Date: December 2020.
Source: Proceedings of the Machine Learning for Health NeurIPS Workshop, PMLR 136:226-237.
Abstract: Craniosynostosis (synostosis) is a serious disease where the sutures of a newborn’s skull fuse prematurely leading to debilitating head shape deformities. Due to the seriousness of this condition many normal infants and those with benign head shape abnormalities are referred to pediatric craniofacial plastic surgeons, leading to a high referral burden and delays in diagnosis for patients. A diagnostic delay beyond 4 months of age excludes patients from being treated with minimally invasive endoscopic procedures, leading to higher risk open surgeries. Machine learning (ML) image classifiers can enhance the triaging process of these referrals through the use of 3D images taken by a multicamera & angle setup during patient visits. In doing so, children with synostosis can be identified earlier, qualifying them for less invasive endoscopic surgical intervention. After training a variety of convolutional neural network (CNN) models on 3D images supplemented with synthetic images using generative adversarial networks (GANs), the best-performing model was found to be a novel approach developed in our study called a multi-view collapsed 3D CNN, which achieved area under the receiver operating curves (AUROC) between 90.00-97.00% for detecting various sub-types of synostosis. These results demonstrate the ability for ML models to potentially streamline the detection of children with synostosis and help overcome challenges associated with high referral burdens for these patients.

Article: 3D Photography Based Neural Network Craniosynostosis Triaging System.
Authors: Pouria Mashouri, Marta Skreta, John Phillips, Dianna McAllister, Melissa Roy, Senthujan Senkaiahliyan, Michael Brudno, Devin Singh. Hospital for Sick Children, Toronto, ON, Canada.

Exercise directions:
In the craniosynostosis abstract, a diagnostic delay beyond what age excludes patients from minimally invasive endoscopic treatment?

Material shown:
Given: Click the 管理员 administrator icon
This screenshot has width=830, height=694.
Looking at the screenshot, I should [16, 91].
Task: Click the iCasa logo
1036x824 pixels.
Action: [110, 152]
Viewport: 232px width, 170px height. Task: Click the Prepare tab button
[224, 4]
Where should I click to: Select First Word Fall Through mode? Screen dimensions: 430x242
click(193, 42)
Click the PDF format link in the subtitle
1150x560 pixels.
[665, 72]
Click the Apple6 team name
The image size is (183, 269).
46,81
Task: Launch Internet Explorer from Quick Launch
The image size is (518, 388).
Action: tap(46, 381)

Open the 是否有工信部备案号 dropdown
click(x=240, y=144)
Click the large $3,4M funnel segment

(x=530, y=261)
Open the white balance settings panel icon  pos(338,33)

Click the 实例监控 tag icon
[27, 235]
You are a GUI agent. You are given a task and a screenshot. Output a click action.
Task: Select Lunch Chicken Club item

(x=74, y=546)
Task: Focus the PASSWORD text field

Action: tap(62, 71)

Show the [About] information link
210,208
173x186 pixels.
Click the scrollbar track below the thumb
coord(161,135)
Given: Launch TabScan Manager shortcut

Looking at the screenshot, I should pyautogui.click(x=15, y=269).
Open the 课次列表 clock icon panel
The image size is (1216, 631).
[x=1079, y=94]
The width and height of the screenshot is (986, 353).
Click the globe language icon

Output for this task:
Beyond 4 months of age.